The potential for non-surgeons to manage a substantial proportion of surgical needs in resource-limited conflict areas is an important consideration given the lack of local surgeons in resource-limited settings [16] and the danger posed to expatriate surgeons (in particular, the higher risk of kidnapping in certain contexts). In Somalia, where MSF expatriate surgeons are not allowed due to insecurity, all surgical procedures are performed by non-surgeons; operative mortality is <1%. Studies from other settings demonstrate that the training of general doctors with surgical skills and nurse anesthetists is possible, even in a conflict zone [16, 17].

This study has certain limitations. The reported numbers of war-wounded were often higher than the number of victims treated at Masisi district hospital, which was the only health care facility providing surgical care in this community.

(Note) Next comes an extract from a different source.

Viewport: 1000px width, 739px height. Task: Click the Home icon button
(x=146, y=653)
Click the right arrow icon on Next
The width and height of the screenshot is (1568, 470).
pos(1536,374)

While some likely died prior to arriving at the hospital from severe injuries, others may not have sought care. This study did not measure reasons for service uptake. While all care was free, there may have been other barriers to accessing care including transportation, insecurity, and other family responsibilities. Civilians and soldiers from both sides of the conflict were treated confidentially and respectfully by hospital staff; however, regional and tribal differences between staff and patients may have prevented some patients from seeking care. Special attention to improve access to care for the war-wounded and IDPs is needed.

Collecting data in conflict settings is challenging, but not impossible [18]. Our study was limited by our data collection methods. While our coding system captured broad categories of surgical pathology, it was limited in documenting types of operations. The coding system did not distinguish between some minor surgeries such as herniorraphy, hydrocele repair, and hemorrhoid surgery or wound suturing, incision and drainage of abscesses, and circumcision. Knowing the exact cause of many diseases without radiology or pathology services was also difficult. We did not have long-term follow-up of patients nor did we track surgical site infection. While this study described the burden of essential surgical disease in a conflict zone, it could not determine the burden of elective surgical disease. Even though many patients with elective surgical disease were evaluated at the hospital, this was unlikely representative of all the type of surgical disease in the community. Population based studies are needed to estimate the unmet burden of elective surgical disease.

In conclusion, programs in conflict zones in low-income countries need to be prepared to treat both the war-wounded and non-trauma related life-threatening surgical needs of the general population. While military patients have a greater relative risk of violence-related injuries, civilians still make up the majority of violence-affected cases in terms of absolute numbers. Training of local staff and task-shifting is essential to ensure that surgical services will be provided when conditions become too dangerous for expatriate surgeons to work in the area. Further studies into the surgical needs of the population are warranted, including population-based surveys, to improve program planning and resource allocation and ultimately the effectiveness of the humanitarian response.